Sample Pipeline Definitions Implementation Plan

For Claude: REQUIRED SUB-SKILL: Use superpowers:executing-plans to implement this plan task-by-task.

Goal: Add sample pipeline definition files to apps/orchestration/management/commands/pipelines/ that demonstrate two usage modes: (1) Pipeline Manager mode (webhook → analyze → notify, skipping checkers) for managing alerts from multiple external servers, and (2) Default/Local mode (full 4-stage pipeline) for monitoring the local server.

Architecture: Create JSON pipeline definition files in apps/orchestration/management/commands/pipelines/ that can be loaded via run_pipeline --config <path>. Each file contains a complete PipelineDefinition config with nodes array. The Pipeline Manager mode uses only ingest → intelligence → notify nodes (no context/checkers), while Default mode includes all stages.

Tech Stack: JSON files, existing DefinitionBasedOrchestrator, existing node handlers (ingest, intelligence, notify, context)

Alert Context Flow

When alerts arrive from external sources (PagerDuty, Grafana, Alertmanager), the pipeline system passes alert context to the intelligence/analyze node through multiple channels:

1. Database Path (Primary - Full Context)

Alert Payload → Ingest Node → Creates Alert & Incident in DB
                                    ↓
                              Intelligence Node receives incident_id
                                    ↓
                              Fetches Incident from DB (includes all Alert.raw_payload)
                                    ↓
                              Passes full Incident to provider.analyze()

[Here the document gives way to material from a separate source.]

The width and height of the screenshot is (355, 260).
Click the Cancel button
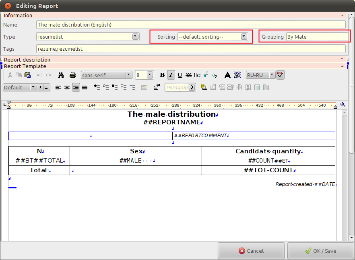point(251,251)
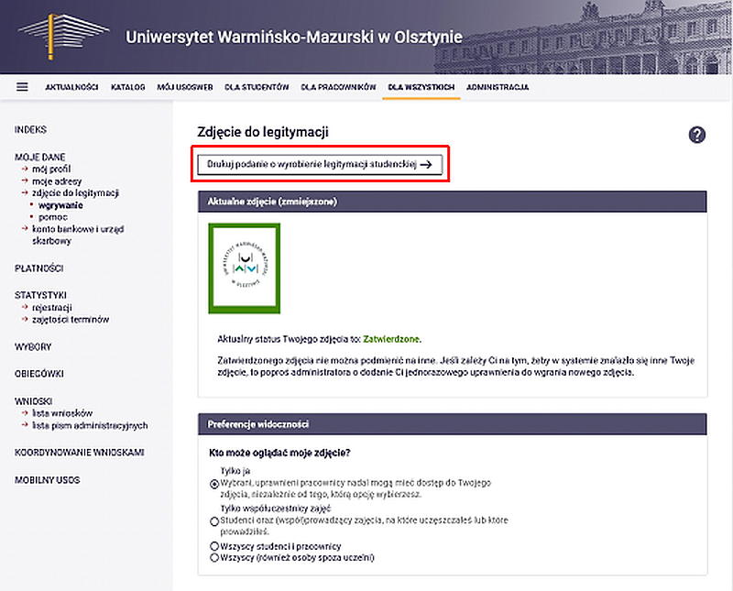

The Incident object passed to intelligence providers contains:

title, status, severity, description, summary
Related alerts via foreign key, each with:
- raw_payload - the original webhook payload from PagerDuty/Grafana
- labels, annotations, source, name

2. Direct Context Path (Lightweight)

NodeContext {
  payload: {...}           // Original alert payload (raw)
  source: "pagerduty"      // Alert source identifier
  incident_id: 42          // Set by ingest node
  previous_outputs: {
    "ingest": {            // Ingest node output
      "severity": "critical",
      "alert_fingerprint": "abc123",
      "incident_id": 42
    }
  }
}

Context Available to Intelligence Providers

Source	Access	Contains
Database	`Incident.objects.get(incident_id)`	Full incident history, all alerts, raw payloads
NodeContext.payload	`ctx.payload`	Original alert webhook payload
Previous outputs	`ctx.previous_outputs["ingest"]`	Severity, fingerprint, incident_id
Source identifier	`ctx.source`	“pagerduty”, “grafana”, “alertmanager”

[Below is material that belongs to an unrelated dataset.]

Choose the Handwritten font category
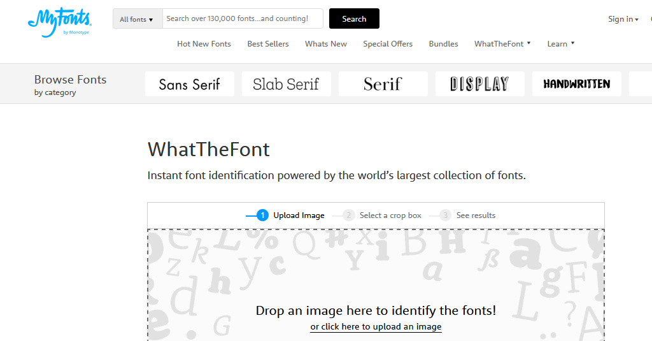 577,84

Task 1: Create Pipeline Definitions Directory Structure

Files:

Create: apps/orchestration/management/commands/pipelines/ directory
Create: apps/orchestration/management/commands/pipelines/README.md

Step 1: Create the pipelines directory

mkdir -p apps/orchestration/management/commands/pipelines

Step 2: Create README documenting the pipeline definitions

Create apps/orchestration/management/commands/pipelines/README.md:

# Sample Pipeline Definitions

This directory contains sample pipeline definition files for use with `run_pipeline --config`.

## Available Pipelines

### pipeline-manager.json
**Use case:** Central pipeline manager receiving alerts from multiple external servers.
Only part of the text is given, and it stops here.